/---

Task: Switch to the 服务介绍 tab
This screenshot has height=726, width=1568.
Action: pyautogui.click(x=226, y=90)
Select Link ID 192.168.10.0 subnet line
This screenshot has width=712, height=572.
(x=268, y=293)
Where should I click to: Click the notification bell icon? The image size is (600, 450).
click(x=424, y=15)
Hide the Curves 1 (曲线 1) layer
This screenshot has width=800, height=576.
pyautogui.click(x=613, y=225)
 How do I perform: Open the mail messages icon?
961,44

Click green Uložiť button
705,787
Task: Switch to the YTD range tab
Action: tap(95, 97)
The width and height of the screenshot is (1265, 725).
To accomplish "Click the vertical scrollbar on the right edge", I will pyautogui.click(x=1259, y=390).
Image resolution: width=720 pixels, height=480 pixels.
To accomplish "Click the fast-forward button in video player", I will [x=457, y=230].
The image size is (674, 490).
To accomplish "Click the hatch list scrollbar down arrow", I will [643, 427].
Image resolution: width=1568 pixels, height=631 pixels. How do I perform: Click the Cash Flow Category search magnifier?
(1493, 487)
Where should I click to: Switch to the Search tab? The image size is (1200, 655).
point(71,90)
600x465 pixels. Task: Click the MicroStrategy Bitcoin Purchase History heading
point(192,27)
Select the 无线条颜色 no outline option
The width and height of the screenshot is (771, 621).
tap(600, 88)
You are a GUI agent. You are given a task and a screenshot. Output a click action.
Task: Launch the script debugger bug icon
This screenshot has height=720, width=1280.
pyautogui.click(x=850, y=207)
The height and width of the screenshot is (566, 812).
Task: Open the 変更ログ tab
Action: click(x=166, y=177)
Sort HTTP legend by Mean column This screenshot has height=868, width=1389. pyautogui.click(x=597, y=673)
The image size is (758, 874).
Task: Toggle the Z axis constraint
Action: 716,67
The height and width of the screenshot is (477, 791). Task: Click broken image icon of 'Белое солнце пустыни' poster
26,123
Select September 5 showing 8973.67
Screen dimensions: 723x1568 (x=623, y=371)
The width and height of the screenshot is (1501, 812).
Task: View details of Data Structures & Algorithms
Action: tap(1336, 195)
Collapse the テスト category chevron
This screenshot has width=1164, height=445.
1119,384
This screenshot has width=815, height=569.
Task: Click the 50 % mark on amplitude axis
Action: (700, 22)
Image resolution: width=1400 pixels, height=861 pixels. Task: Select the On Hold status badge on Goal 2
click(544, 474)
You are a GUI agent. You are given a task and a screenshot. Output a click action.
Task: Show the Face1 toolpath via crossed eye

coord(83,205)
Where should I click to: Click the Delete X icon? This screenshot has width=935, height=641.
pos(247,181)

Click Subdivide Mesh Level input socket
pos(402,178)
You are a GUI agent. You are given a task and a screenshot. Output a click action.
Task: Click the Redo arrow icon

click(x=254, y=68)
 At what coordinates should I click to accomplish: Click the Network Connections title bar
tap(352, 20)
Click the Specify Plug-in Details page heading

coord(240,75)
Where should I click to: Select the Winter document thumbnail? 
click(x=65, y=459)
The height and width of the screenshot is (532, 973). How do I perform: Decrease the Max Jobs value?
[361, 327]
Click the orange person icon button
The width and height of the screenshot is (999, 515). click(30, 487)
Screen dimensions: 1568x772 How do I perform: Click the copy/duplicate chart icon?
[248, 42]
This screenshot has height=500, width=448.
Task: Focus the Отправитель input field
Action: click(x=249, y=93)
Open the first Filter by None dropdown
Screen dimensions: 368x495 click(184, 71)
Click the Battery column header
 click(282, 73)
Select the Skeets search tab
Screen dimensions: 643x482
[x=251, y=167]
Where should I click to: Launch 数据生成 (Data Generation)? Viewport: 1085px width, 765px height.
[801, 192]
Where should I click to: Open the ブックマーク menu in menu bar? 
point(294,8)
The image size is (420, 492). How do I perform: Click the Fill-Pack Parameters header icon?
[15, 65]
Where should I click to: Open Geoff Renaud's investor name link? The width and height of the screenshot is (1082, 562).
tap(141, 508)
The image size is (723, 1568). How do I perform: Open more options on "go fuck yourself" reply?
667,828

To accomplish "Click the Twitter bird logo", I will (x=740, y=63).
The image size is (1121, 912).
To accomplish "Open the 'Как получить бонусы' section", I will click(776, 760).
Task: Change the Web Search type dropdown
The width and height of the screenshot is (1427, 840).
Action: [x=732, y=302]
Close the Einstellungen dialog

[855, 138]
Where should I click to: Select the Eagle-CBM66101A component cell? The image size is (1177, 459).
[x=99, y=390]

\---

Recopy the entries above exactly, with every line included.

Task: Switch to the 服务介绍 tab
This screenshot has height=726, width=1568.
Action: pyautogui.click(x=226, y=90)
Select Link ID 192.168.10.0 subnet line
This screenshot has width=712, height=572.
(x=268, y=293)
Where should I click to: Click the notification bell icon? The image size is (600, 450).
click(x=424, y=15)
Hide the Curves 1 (曲线 1) layer
This screenshot has width=800, height=576.
pyautogui.click(x=613, y=225)
 How do I perform: Open the mail messages icon?
961,44

Click green Uložiť button
705,787
Task: Switch to the YTD range tab
Action: tap(95, 97)
The width and height of the screenshot is (1265, 725).
To accomplish "Click the vertical scrollbar on the right edge", I will pyautogui.click(x=1259, y=390).
Image resolution: width=720 pixels, height=480 pixels.
To accomplish "Click the fast-forward button in video player", I will [x=457, y=230].
The image size is (674, 490).
To accomplish "Click the hatch list scrollbar down arrow", I will [643, 427].
Image resolution: width=1568 pixels, height=631 pixels. How do I perform: Click the Cash Flow Category search magnifier?
(1493, 487)
Where should I click to: Switch to the Search tab? The image size is (1200, 655).
point(71,90)
600x465 pixels. Task: Click the MicroStrategy Bitcoin Purchase History heading
point(192,27)
Select the 无线条颜色 no outline option
The width and height of the screenshot is (771, 621).
tap(600, 88)
You are a GUI agent. You are given a task and a screenshot. Output a click action.
Task: Launch the script debugger bug icon
This screenshot has height=720, width=1280.
pyautogui.click(x=850, y=207)
The height and width of the screenshot is (566, 812).
Task: Open the 変更ログ tab
Action: click(x=166, y=177)
Sort HTTP legend by Mean column This screenshot has height=868, width=1389. pyautogui.click(x=597, y=673)
The image size is (758, 874).
Task: Toggle the Z axis constraint
Action: 716,67
The height and width of the screenshot is (477, 791). Task: Click broken image icon of 'Белое солнце пустыни' poster
26,123
Select September 5 showing 8973.67
Screen dimensions: 723x1568 (x=623, y=371)
The width and height of the screenshot is (1501, 812).
Task: View details of Data Structures & Algorithms
Action: tap(1336, 195)
Collapse the テスト category chevron
This screenshot has width=1164, height=445.
1119,384
This screenshot has width=815, height=569.
Task: Click the 50 % mark on amplitude axis
Action: (700, 22)
Image resolution: width=1400 pixels, height=861 pixels. Task: Select the On Hold status badge on Goal 2
click(544, 474)
You are a GUI agent. You are given a task and a screenshot. Output a click action.
Task: Show the Face1 toolpath via crossed eye

coord(83,205)
Where should I click to: Click the Delete X icon? This screenshot has width=935, height=641.
pos(247,181)

Click Subdivide Mesh Level input socket
pos(402,178)
You are a GUI agent. You are given a task and a screenshot. Output a click action.
Task: Click the Redo arrow icon

click(x=254, y=68)
 At what coordinates should I click to accomplish: Click the Network Connections title bar
tap(352, 20)
Click the Specify Plug-in Details page heading

coord(240,75)
Where should I click to: Select the Winter document thumbnail? 
click(x=65, y=459)
The height and width of the screenshot is (532, 973). How do I perform: Decrease the Max Jobs value?
[361, 327]
Click the orange person icon button
The width and height of the screenshot is (999, 515). click(30, 487)
Screen dimensions: 1568x772 How do I perform: Click the copy/duplicate chart icon?
[248, 42]
This screenshot has height=500, width=448.
Task: Focus the Отправитель input field
Action: click(x=249, y=93)
Open the first Filter by None dropdown
Screen dimensions: 368x495 click(184, 71)
Click the Battery column header
 click(282, 73)
Select the Skeets search tab
Screen dimensions: 643x482
[x=251, y=167]
Where should I click to: Launch 数据生成 (Data Generation)? Viewport: 1085px width, 765px height.
[801, 192]
Where should I click to: Open the ブックマーク menu in menu bar? 
point(294,8)
The image size is (420, 492). How do I perform: Click the Fill-Pack Parameters header icon?
[15, 65]
Where should I click to: Open Geoff Renaud's investor name link? The width and height of the screenshot is (1082, 562).
tap(141, 508)
The image size is (723, 1568). How do I perform: Open more options on "go fuck yourself" reply?
667,828

To accomplish "Click the Twitter bird logo", I will (x=740, y=63).
The image size is (1121, 912).
To accomplish "Open the 'Как получить бонусы' section", I will click(776, 760).
Task: Change the Web Search type dropdown
The width and height of the screenshot is (1427, 840).
Action: [x=732, y=302]
Close the Einstellungen dialog

[855, 138]
Where should I click to: Select the Eagle-CBM66101A component cell? The image size is (1177, 459).
[x=99, y=390]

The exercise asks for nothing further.